<TeXitoi[m]>
<jacksonn97[m]> "I made a library for bme280..." <- Why not https://crates.io/crates/bme280 (there is a few other bme280 cartes on cartes.il)?
<jacksonn97[m]>
TeXitoi: because it is overloaded with useless async code (I was planning a library for single-threaded Arduino)
<jacksonn97[m]>
also it
<TeXitoi[m]>
Async is optional in this crate. The big drawback of your is that you depend on a specific half, not on embedded half, that makes your crate useless for any non avr MCU.
<jacksonn97[m]>
TeXitoi[m]: yeah, any other MCU supported by some other library, I did't found library for avr and decided to write it myself
<TeXitoi[m]>
Embedded hal libs should work on avr, that's the goal of it: write a driver once for every MCU.
pronvis has quit [Ping timeout: 240 seconds]
<jacksonn97[m]>
I think avr-hal more user-friendly cause provides functionality specially for arduino-like boards
xiretza[cis] has joined #rust-embedded
<xiretza[cis]>
avr-hal is just a wrapper around embedded-hal AFAIK, when you're writing drivers you should be targeting the more generic embedded-hal
<M9names[m]>
it's their time, they can develop something that only works on one hal if they choose, even if you think it's a strange choice
<xiretza[cis]>
their decision seems to be based on a misunderstanding of what avr-hal is though
pronvis has joined #rust-embedded
pronvis has quit [Ping timeout: 260 seconds]
<M9names[m]>
alright, well, if everyone else is piling on "don't do that" i'll try to give other driver feedback.
<M9names[m]>
- taking &mut to the i2c/spi bus everywhere is pretty un-ergonomic. the most common approach these days is to have the driver own the bus, with something like embedded_hal_bus ensuring exclusive access for one device at a time and handle chip-select for spi
<M9names[m]>
- it's usually a good idea to add `#[derive(Debug)]` on any struct that will be user facing, because they'll often want to print it out while debugging.
<TeXitoi[m]>
I don't agree on the last point.

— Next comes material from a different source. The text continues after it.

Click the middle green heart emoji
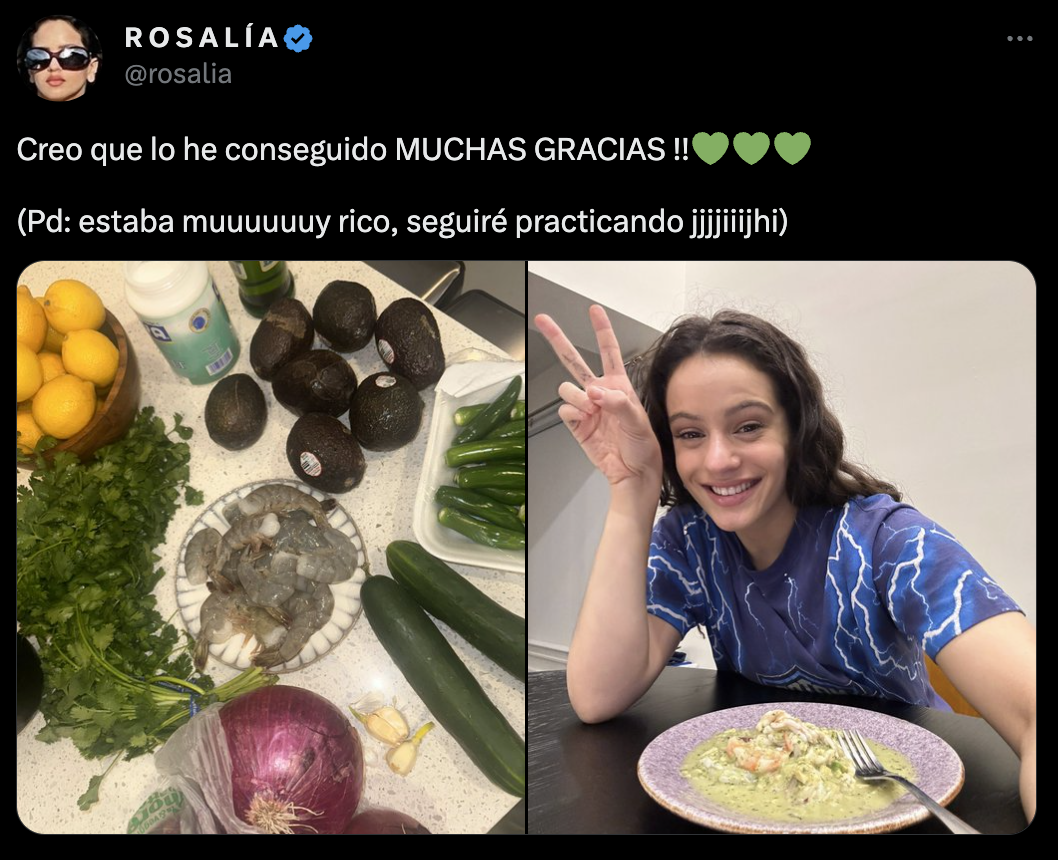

Giving the spi at each call allow you to easily wrap the driver with it, while the other way is not possible.
<TeXitoi[m]>
Shared bus pattern can give you runtime failure and dead lock, while explicit bus give you compile time check.
pronvis has joined #rust-embedded
<sourcebox[m]>
So just FYI: the original maintainer of usbd-midi passed it over to me. I opened a join request issue for rust-embedded-community as described in the instructions so that I can pass over the repo to the group. Ownership on crates.io is not transferred yet.
pronvis has quit [Ping timeout: 256 seconds]
<jacksonn97[m]>
9names: the reason for the shared bus is that you might want to connect several sensors to one bus
haobogu[m] has joined #rust-embedded
<haobogu[m]>
A dumb question: is there any crate for representing bitfield enums? like
<M9names[m]>
jacksonn97[m]: oh right, you can't use `embedded_hal_bus` because you're not targeting `embedded_hal`
<M9names[m]>
but that is usually what that does for you
<JamesMunns[m]1>
sourcebox[m]: (there are a lot of different bitfield/bitflag libraries, most of the differences are just macro syntax and such)
<M9names[m]>
* but that is usually what does that for you
<haobogu[m]>
thank you all!
pronvis has joined #rust-embedded
pronvis has quit [Ping timeout: 272 seconds]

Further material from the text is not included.